Home ›› 21 Dec 2021 ›› Editorial
With the recurrent offensives of Covid-19 variants, many countries are suffering from a lack of enough health professionals, including doctors and nurses. To make up for the shortage of doctors and nurses, a good number of countries in Europe and Asia even hired their final year students of medical courses as physicians and nurses to cater to the growing demand for healthcare services. While the Bangladesh government also recruited thousands of medics and nurses in recent months to tackle the virus situation, it is now planning to send health professionals to the Maldives. When it comes to remittance earnings, the potential of sending healthcare professionals to foreign countries makes sense, also for individual doctors and nurses.

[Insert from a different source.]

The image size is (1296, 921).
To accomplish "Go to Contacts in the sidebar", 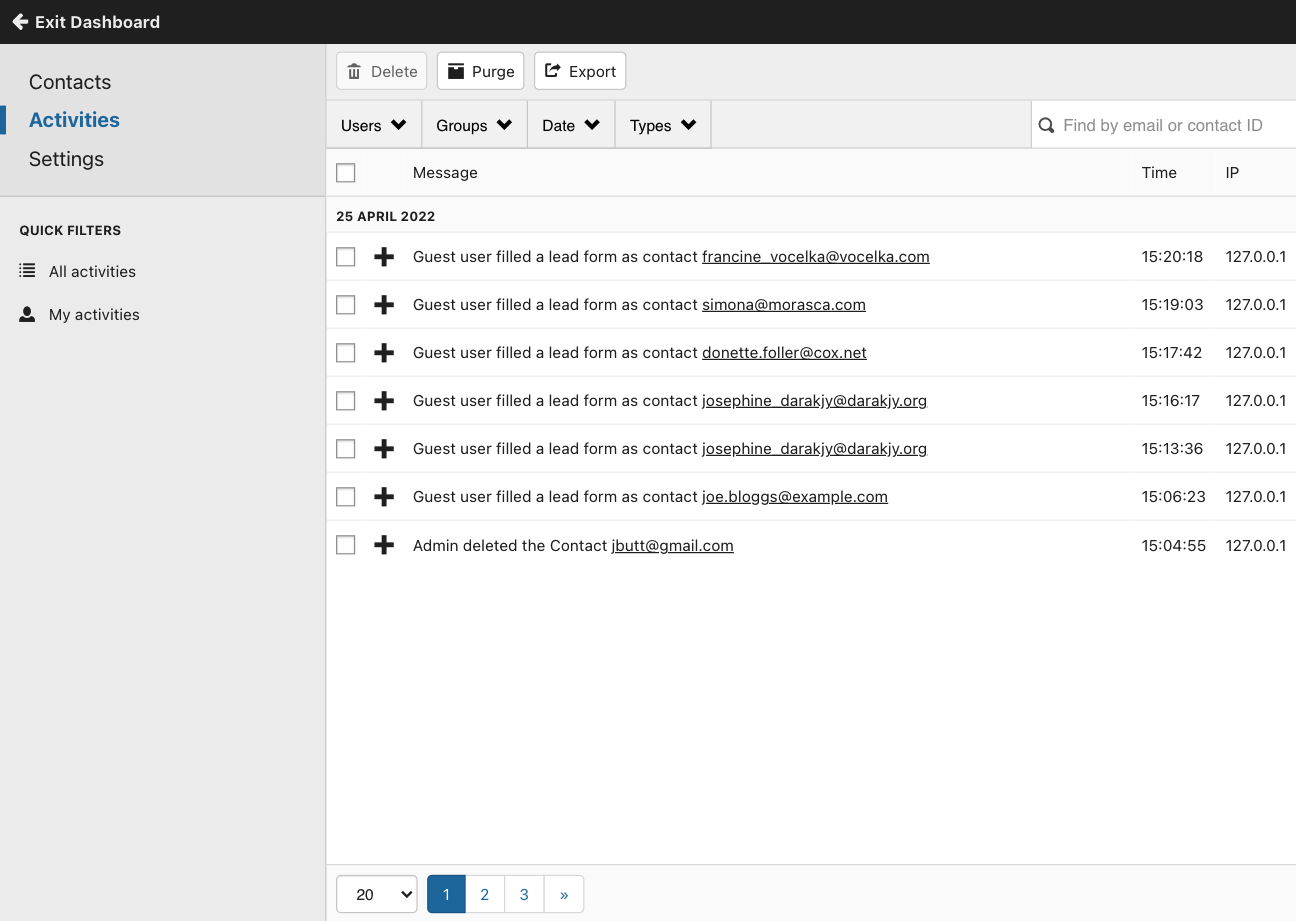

The government on Sunday approved a draft agreement for sending health professionals to the Maldives. The approval came in a virtual cabinet meeting chaired by Prime Minister Sheikh Hasina, Cabinet Secretary Khandakar Anowarul Islam said in a press briefing. Under the proposed agreement, the Maldives would hire qualified health professionals, clinical specialists, public health specialists, dental surgeons, nurses, and other auxiliary staff. Prime Minister Sheikh Hasina is set to visit the Maldives tomorrow to boost bilateral relations with the South Asian country. Currently, more than 1 lakh Bangladeshis, mostly workers, live in the island country of the north-central Indian Ocean. In fiscal year 2020-21, Bangladesh exported goods worth over $6 million to the Maldives. In November, both countries agreed to set up a direct shipping line with Chattogram. The launch of direct flights on the Dhaka-Male route opened up possibilities of agricultural goods exports to the island nation from Bangladesh.
On the other hand, many students from the Maldives are staying in Bangladesh for educational purposes.
The South Asian Muslim nation, the Maldives, has universal health insurance that covers a plethora of primary care services. The country has a tier-based healthcare system. Every inhabited island, even the most sparsely populated, has a primary care facility in the Maldives. According to a 2018 report from the World Health Organization (WHO), 9 per cent of the Maldives’ GDP goes toward healthcare. The country spends a higher percentage of its GDP on healthcare than any country in Southeast Asia, where the average expenditure for the region is 3.46 per cent. But the Maldives, an archipelago of about 1,200 islands in the Indian Ocean, faces unique challenges. It can’t easily call up masses of students because it has only one medical college. And it can’t rely just on its citizens, because its healthcare system depends largely on foreign workers, many of them from India. In 2018, expatriates made up all but a fifth of the Maldives’s 900 or so doctors and more than half of its nearly 3,000 nurses, a report of the Maldives government said.
According to a recent report, there are only 66,958 registered nurses in Bangladesh and 46 per cent of them work in the government sector. The majority of them work in metropolitan areas. While there are 5.8 nurses for every 10,000 people in the country’s urban areas, there are only 0.8 nurses for the same number of people in rural areas, according to the latest WHO report. Bangladesh also falls behind in maintaining the minimum threshold of doctors and nurses for every 10,000 population set by WHO.
Presently, Bangladesh has more than 100 public and private nursing institutes and colleges, and around 150 dental colleges. Many foreign students from Asian countries including Iran, Pakistan, Nepal, Bhutan, and the Maldives now study in our medical and dental colleges, and nursing institutes. The education quality of such institutes have drawn foreign students. Sending health professionals to foreign countries like the Maldives is a welcome move from the government. Their recruitments also deserve to be a win-win situation as far as salaries and other perks are concerned. The Maldives is now in a crisis for doctors and nurses, given the magnitude of the coronavirus.
We hope the prime minister’s Maldives visit will focus on the competitive packages for our health professionals.